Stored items

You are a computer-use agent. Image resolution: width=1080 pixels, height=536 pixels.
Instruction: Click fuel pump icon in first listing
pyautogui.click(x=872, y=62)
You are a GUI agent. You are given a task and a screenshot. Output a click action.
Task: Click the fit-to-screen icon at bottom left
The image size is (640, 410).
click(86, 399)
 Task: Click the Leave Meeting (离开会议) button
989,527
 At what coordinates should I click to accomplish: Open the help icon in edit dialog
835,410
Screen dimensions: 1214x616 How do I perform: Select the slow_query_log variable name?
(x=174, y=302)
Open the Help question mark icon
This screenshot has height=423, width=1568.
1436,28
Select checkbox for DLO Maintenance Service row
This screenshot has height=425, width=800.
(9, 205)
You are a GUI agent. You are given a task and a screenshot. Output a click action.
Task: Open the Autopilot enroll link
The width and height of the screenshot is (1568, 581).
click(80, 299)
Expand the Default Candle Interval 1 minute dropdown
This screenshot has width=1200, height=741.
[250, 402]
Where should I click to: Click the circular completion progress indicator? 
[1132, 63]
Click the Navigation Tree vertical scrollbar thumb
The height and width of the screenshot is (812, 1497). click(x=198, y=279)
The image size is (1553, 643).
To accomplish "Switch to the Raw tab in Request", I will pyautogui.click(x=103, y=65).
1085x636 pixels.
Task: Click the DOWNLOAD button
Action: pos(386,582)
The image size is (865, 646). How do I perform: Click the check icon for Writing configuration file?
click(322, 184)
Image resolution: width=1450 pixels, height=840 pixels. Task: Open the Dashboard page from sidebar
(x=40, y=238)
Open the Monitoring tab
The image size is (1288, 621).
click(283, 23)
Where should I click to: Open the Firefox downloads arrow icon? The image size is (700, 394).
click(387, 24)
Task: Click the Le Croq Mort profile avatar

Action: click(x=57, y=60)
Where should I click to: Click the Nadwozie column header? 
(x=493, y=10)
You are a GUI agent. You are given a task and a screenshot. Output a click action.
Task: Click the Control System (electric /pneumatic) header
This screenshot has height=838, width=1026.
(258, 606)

YOUR TASK:
From start to finish, retype the records above with complete accuracy.

RESPONSE BOX:
You are a computer-use agent. Image resolution: width=1080 pixels, height=536 pixels.
Instruction: Click fuel pump icon in first listing
pyautogui.click(x=872, y=62)
You are a GUI agent. You are given a task and a screenshot. Output a click action.
Task: Click the fit-to-screen icon at bottom left
The image size is (640, 410).
click(86, 399)
 Task: Click the Leave Meeting (离开会议) button
989,527
 At what coordinates should I click to accomplish: Open the help icon in edit dialog
835,410
Screen dimensions: 1214x616 How do I perform: Select the slow_query_log variable name?
(x=174, y=302)
Open the Help question mark icon
This screenshot has height=423, width=1568.
1436,28
Select checkbox for DLO Maintenance Service row
This screenshot has height=425, width=800.
(9, 205)
You are a GUI agent. You are given a task and a screenshot. Output a click action.
Task: Open the Autopilot enroll link
The width and height of the screenshot is (1568, 581).
click(80, 299)
Expand the Default Candle Interval 1 minute dropdown
This screenshot has width=1200, height=741.
[250, 402]
Where should I click to: Click the circular completion progress indicator? 
[1132, 63]
Click the Navigation Tree vertical scrollbar thumb
The height and width of the screenshot is (812, 1497). click(x=198, y=279)
The image size is (1553, 643).
To accomplish "Switch to the Raw tab in Request", I will pyautogui.click(x=103, y=65).
1085x636 pixels.
Task: Click the DOWNLOAD button
Action: pos(386,582)
The image size is (865, 646). How do I perform: Click the check icon for Writing configuration file?
click(322, 184)
Image resolution: width=1450 pixels, height=840 pixels. Task: Open the Dashboard page from sidebar
(x=40, y=238)
Open the Monitoring tab
The image size is (1288, 621).
click(283, 23)
Where should I click to: Open the Firefox downloads arrow icon? The image size is (700, 394).
click(387, 24)
Task: Click the Le Croq Mort profile avatar

Action: click(x=57, y=60)
Where should I click to: Click the Nadwozie column header? 
(x=493, y=10)
You are a GUI agent. You are given a task and a screenshot. Output a click action.
Task: Click the Control System (electric /pneumatic) header
This screenshot has height=838, width=1026.
(258, 606)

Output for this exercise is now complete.